Your task = Of the entries below, repeat exactly only those lines from the one containing "Task: Toggle the password visibility icon" through the last line, with pictures omitted.

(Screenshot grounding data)

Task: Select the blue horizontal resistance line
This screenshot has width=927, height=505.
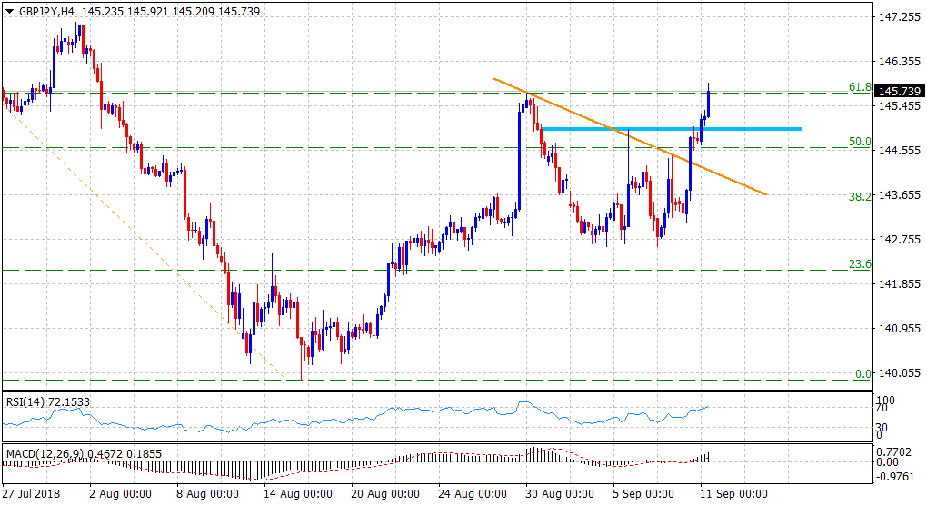Action: pyautogui.click(x=673, y=128)
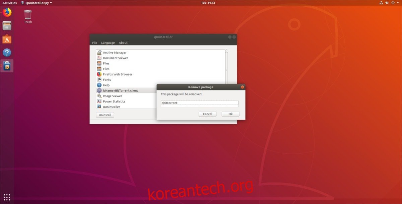Click the qUninstaller entry icon in the list
This screenshot has width=402, height=204.
[x=99, y=107]
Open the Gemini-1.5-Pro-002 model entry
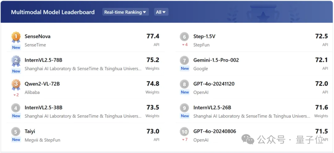 (x=216, y=60)
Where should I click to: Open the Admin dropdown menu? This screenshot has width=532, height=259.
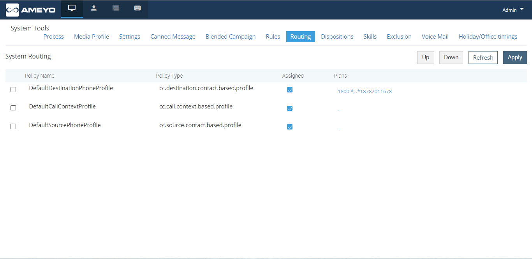coord(512,10)
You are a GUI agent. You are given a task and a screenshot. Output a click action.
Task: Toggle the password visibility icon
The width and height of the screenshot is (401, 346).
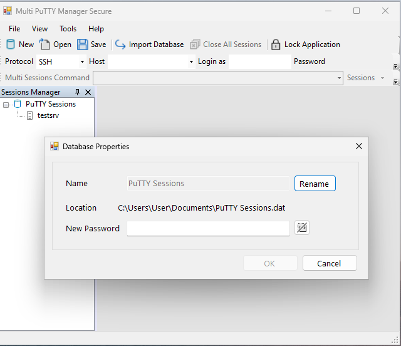tap(302, 228)
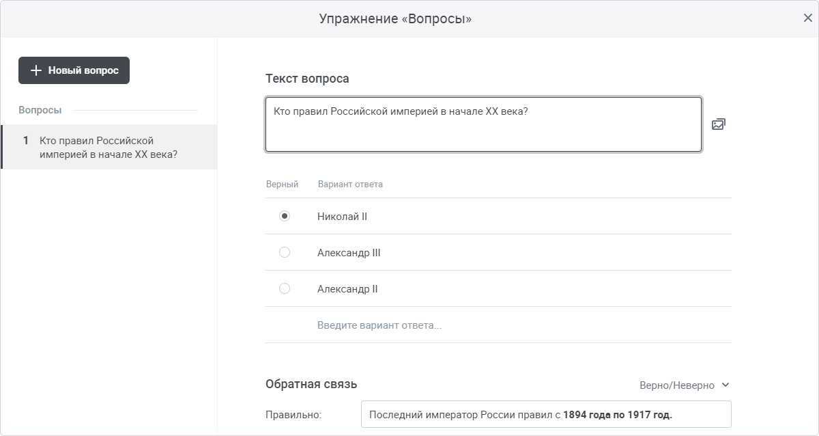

Exercise result =
Task: Toggle the password visibility icon
The width and height of the screenshot is (401, 346).
tap(302, 228)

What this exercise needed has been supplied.